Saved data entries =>
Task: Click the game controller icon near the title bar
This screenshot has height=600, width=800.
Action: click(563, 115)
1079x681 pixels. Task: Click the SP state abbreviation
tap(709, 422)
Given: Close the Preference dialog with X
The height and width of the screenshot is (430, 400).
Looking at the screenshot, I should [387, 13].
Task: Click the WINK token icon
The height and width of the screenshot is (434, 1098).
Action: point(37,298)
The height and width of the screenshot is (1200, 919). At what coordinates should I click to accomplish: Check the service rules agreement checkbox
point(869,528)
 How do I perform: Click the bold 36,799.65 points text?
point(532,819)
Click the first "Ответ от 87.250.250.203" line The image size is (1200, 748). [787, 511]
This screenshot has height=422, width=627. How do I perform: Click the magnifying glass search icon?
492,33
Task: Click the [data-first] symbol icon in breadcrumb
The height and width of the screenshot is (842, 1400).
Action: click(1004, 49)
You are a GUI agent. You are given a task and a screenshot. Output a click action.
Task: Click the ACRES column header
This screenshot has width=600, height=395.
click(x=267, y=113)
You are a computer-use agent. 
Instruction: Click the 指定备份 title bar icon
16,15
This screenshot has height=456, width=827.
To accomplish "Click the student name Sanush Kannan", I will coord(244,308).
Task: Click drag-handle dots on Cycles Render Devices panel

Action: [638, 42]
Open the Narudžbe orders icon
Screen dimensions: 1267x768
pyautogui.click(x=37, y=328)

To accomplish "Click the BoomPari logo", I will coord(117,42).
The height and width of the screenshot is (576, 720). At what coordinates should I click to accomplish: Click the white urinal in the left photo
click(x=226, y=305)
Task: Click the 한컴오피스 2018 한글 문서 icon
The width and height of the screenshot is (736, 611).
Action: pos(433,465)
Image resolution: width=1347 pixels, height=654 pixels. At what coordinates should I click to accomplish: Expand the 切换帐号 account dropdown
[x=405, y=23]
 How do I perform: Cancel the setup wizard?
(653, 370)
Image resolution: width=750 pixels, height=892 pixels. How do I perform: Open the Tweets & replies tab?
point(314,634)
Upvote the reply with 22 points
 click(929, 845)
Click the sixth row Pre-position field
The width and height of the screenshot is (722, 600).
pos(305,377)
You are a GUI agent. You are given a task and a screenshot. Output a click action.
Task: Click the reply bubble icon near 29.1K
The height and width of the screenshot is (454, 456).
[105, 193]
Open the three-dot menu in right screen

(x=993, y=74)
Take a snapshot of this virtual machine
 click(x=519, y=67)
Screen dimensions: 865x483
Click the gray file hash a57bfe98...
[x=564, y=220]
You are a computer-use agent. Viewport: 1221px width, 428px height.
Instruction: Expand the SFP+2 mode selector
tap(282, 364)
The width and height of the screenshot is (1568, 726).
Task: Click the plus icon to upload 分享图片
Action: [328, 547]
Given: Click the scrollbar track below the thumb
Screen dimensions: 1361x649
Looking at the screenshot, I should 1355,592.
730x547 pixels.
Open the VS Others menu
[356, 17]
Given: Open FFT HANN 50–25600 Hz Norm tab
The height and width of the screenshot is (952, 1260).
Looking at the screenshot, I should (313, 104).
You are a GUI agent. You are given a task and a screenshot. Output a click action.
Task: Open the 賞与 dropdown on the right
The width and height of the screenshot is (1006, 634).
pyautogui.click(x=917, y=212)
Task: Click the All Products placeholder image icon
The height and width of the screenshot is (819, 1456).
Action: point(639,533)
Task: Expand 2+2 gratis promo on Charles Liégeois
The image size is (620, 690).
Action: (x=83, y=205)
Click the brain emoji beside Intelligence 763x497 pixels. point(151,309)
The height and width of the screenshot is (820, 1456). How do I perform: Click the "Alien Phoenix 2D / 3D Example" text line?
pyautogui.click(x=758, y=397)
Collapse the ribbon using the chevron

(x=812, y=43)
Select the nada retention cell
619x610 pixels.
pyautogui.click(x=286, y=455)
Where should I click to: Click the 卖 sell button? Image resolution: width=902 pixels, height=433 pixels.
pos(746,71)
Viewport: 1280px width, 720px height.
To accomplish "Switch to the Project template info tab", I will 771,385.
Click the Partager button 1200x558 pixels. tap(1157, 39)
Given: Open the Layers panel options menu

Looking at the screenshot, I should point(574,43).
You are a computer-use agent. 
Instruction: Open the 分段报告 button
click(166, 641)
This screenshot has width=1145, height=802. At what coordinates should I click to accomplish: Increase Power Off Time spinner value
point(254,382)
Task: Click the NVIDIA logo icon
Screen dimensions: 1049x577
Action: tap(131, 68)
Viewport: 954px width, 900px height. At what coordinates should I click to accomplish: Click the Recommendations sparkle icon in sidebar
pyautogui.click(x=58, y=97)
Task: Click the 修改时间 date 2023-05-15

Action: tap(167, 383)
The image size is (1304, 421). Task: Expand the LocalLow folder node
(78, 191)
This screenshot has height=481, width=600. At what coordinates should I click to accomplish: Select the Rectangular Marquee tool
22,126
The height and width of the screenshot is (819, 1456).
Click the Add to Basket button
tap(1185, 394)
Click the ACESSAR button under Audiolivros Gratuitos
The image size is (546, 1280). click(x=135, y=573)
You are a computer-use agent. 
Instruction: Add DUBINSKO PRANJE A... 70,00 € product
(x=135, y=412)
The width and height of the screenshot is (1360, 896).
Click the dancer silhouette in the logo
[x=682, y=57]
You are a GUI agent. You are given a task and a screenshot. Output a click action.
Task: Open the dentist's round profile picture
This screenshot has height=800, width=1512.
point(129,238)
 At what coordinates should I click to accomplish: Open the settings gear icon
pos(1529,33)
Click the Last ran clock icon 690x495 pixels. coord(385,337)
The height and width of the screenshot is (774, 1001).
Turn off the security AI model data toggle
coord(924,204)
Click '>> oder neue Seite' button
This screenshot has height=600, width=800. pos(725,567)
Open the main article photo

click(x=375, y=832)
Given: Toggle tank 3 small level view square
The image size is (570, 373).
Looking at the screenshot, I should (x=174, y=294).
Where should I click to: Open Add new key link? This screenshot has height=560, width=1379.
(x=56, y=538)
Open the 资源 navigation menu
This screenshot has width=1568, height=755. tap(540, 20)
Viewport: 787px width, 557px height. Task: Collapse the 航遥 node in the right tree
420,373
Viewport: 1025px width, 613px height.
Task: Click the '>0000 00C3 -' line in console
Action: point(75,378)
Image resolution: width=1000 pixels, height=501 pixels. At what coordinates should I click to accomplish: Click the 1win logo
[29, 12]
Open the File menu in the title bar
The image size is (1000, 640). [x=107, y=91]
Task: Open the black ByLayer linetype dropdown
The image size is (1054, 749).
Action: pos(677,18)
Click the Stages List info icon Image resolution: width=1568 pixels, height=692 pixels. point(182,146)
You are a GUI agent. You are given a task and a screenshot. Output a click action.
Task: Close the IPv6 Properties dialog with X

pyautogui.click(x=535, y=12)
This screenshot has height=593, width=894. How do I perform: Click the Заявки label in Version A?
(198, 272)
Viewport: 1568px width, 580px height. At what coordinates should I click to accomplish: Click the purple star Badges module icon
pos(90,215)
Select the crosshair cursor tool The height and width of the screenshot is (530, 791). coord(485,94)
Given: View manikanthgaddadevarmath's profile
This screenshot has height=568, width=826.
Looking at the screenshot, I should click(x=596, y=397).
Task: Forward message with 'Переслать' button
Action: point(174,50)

Assignment => Extract all of the data shown above and repeat it verbatim.

Exercise solution =>
Task: Click the game controller icon near the title bar
This screenshot has height=600, width=800.
Action: click(563, 115)
1079x681 pixels. Task: Click the SP state abbreviation
tap(709, 422)
Given: Close the Preference dialog with X
The height and width of the screenshot is (430, 400).
Looking at the screenshot, I should [387, 13].
Task: Click the WINK token icon
The height and width of the screenshot is (434, 1098).
Action: point(37,298)
The height and width of the screenshot is (1200, 919). At what coordinates should I click to accomplish: Check the service rules agreement checkbox
point(869,528)
 How do I perform: Click the bold 36,799.65 points text?
point(532,819)
Click the first "Ответ от 87.250.250.203" line The image size is (1200, 748). [787, 511]
This screenshot has height=422, width=627. How do I perform: Click the magnifying glass search icon?
492,33
Task: Click the [data-first] symbol icon in breadcrumb
The height and width of the screenshot is (842, 1400).
Action: click(1004, 49)
You are a GUI agent. You are given a task and a screenshot. Output a click action.
Task: Click the ACRES column header
This screenshot has width=600, height=395.
click(x=267, y=113)
You are a computer-use agent. 
Instruction: Click the 指定备份 title bar icon
16,15
This screenshot has height=456, width=827.
To accomplish "Click the student name Sanush Kannan", I will coord(244,308).
Task: Click drag-handle dots on Cycles Render Devices panel

Action: [638, 42]
Open the Narudžbe orders icon
Screen dimensions: 1267x768
pyautogui.click(x=37, y=328)

To accomplish "Click the BoomPari logo", I will coord(117,42).
The height and width of the screenshot is (576, 720). At what coordinates should I click to accomplish: Click the white urinal in the left photo
click(x=226, y=305)
Task: Click the 한컴오피스 2018 한글 문서 icon
The width and height of the screenshot is (736, 611).
Action: pos(433,465)
Image resolution: width=1347 pixels, height=654 pixels. At what coordinates should I click to accomplish: Expand the 切换帐号 account dropdown
[x=405, y=23]
 How do I perform: Cancel the setup wizard?
(653, 370)
Image resolution: width=750 pixels, height=892 pixels. How do I perform: Open the Tweets & replies tab?
point(314,634)
Upvote the reply with 22 points
 click(929, 845)
Click the sixth row Pre-position field
The width and height of the screenshot is (722, 600).
pos(305,377)
You are a GUI agent. You are given a task and a screenshot. Output a click action.
Task: Click the reply bubble icon near 29.1K
The height and width of the screenshot is (454, 456).
[105, 193]
Open the three-dot menu in right screen

(x=993, y=74)
Take a snapshot of this virtual machine
 click(x=519, y=67)
Screen dimensions: 865x483
Click the gray file hash a57bfe98...
[x=564, y=220]
You are a computer-use agent. Viewport: 1221px width, 428px height.
Instruction: Expand the SFP+2 mode selector
tap(282, 364)
The width and height of the screenshot is (1568, 726).
Task: Click the plus icon to upload 分享图片
Action: [328, 547]
Given: Click the scrollbar track below the thumb
Screen dimensions: 1361x649
Looking at the screenshot, I should 1355,592.
730x547 pixels.
Open the VS Others menu
[356, 17]
Given: Open FFT HANN 50–25600 Hz Norm tab
The height and width of the screenshot is (952, 1260).
Looking at the screenshot, I should (313, 104).
You are a GUI agent. You are given a task and a screenshot. Output a click action.
Task: Open the 賞与 dropdown on the right
The width and height of the screenshot is (1006, 634).
pyautogui.click(x=917, y=212)
Task: Click the All Products placeholder image icon
The height and width of the screenshot is (819, 1456).
Action: point(639,533)
Task: Expand 2+2 gratis promo on Charles Liégeois
The image size is (620, 690).
Action: (x=83, y=205)
Click the brain emoji beside Intelligence 763x497 pixels. point(151,309)
The height and width of the screenshot is (820, 1456). How do I perform: Click the "Alien Phoenix 2D / 3D Example" text line?
pyautogui.click(x=758, y=397)
Collapse the ribbon using the chevron

(x=812, y=43)
Select the nada retention cell
619x610 pixels.
pyautogui.click(x=286, y=455)
Where should I click to: Click the 卖 sell button? Image resolution: width=902 pixels, height=433 pixels.
pos(746,71)
Viewport: 1280px width, 720px height.
To accomplish "Switch to the Project template info tab", I will 771,385.
Click the Partager button 1200x558 pixels. tap(1157, 39)
Given: Open the Layers panel options menu

Looking at the screenshot, I should point(574,43).
You are a computer-use agent. 
Instruction: Open the 分段报告 button
click(166, 641)
This screenshot has width=1145, height=802. At what coordinates should I click to accomplish: Increase Power Off Time spinner value
point(254,382)
Task: Click the NVIDIA logo icon
Screen dimensions: 1049x577
Action: tap(131, 68)
Viewport: 954px width, 900px height. At what coordinates should I click to accomplish: Click the Recommendations sparkle icon in sidebar
pyautogui.click(x=58, y=97)
Task: Click the 修改时间 date 2023-05-15

Action: tap(167, 383)
The image size is (1304, 421). Task: Expand the LocalLow folder node
(78, 191)
This screenshot has height=481, width=600. At what coordinates should I click to accomplish: Select the Rectangular Marquee tool
22,126
The height and width of the screenshot is (819, 1456).
Click the Add to Basket button
tap(1185, 394)
Click the ACESSAR button under Audiolivros Gratuitos
The image size is (546, 1280). click(x=135, y=573)
You are a computer-use agent. 
Instruction: Add DUBINSKO PRANJE A... 70,00 € product
(x=135, y=412)
The width and height of the screenshot is (1360, 896).
Click the dancer silhouette in the logo
[x=682, y=57]
You are a GUI agent. You are given a task and a screenshot. Output a click action.
Task: Open the dentist's round profile picture
This screenshot has height=800, width=1512.
point(129,238)
 At what coordinates should I click to accomplish: Open the settings gear icon
pos(1529,33)
Click the Last ran clock icon 690x495 pixels. coord(385,337)
The height and width of the screenshot is (774, 1001).
Turn off the security AI model data toggle
coord(924,204)
Click '>> oder neue Seite' button
This screenshot has height=600, width=800. pos(725,567)
Open the main article photo

click(x=375, y=832)
Given: Toggle tank 3 small level view square
The image size is (570, 373).
Looking at the screenshot, I should (x=174, y=294).
Where should I click to: Open Add new key link? This screenshot has height=560, width=1379.
(x=56, y=538)
Open the 资源 navigation menu
This screenshot has width=1568, height=755. tap(540, 20)
Viewport: 787px width, 557px height. Task: Collapse the 航遥 node in the right tree
420,373
Viewport: 1025px width, 613px height.
Task: Click the '>0000 00C3 -' line in console
Action: point(75,378)
Image resolution: width=1000 pixels, height=501 pixels. At what coordinates should I click to accomplish: Click the 1win logo
[29, 12]
Open the File menu in the title bar
The image size is (1000, 640). [x=107, y=91]
Task: Open the black ByLayer linetype dropdown
The image size is (1054, 749).
Action: pos(677,18)
Click the Stages List info icon Image resolution: width=1568 pixels, height=692 pixels. point(182,146)
You are a GUI agent. You are given a task and a screenshot. Output a click action.
Task: Close the IPv6 Properties dialog with X

pyautogui.click(x=535, y=12)
This screenshot has height=593, width=894. How do I perform: Click the Заявки label in Version A?
(198, 272)
Viewport: 1568px width, 580px height. At what coordinates should I click to accomplish: Click the purple star Badges module icon
pos(90,215)
Select the crosshair cursor tool The height and width of the screenshot is (530, 791). coord(485,94)
Given: View manikanthgaddadevarmath's profile
This screenshot has height=568, width=826.
Looking at the screenshot, I should click(x=596, y=397).
Task: Forward message with 'Переслать' button
Action: point(174,50)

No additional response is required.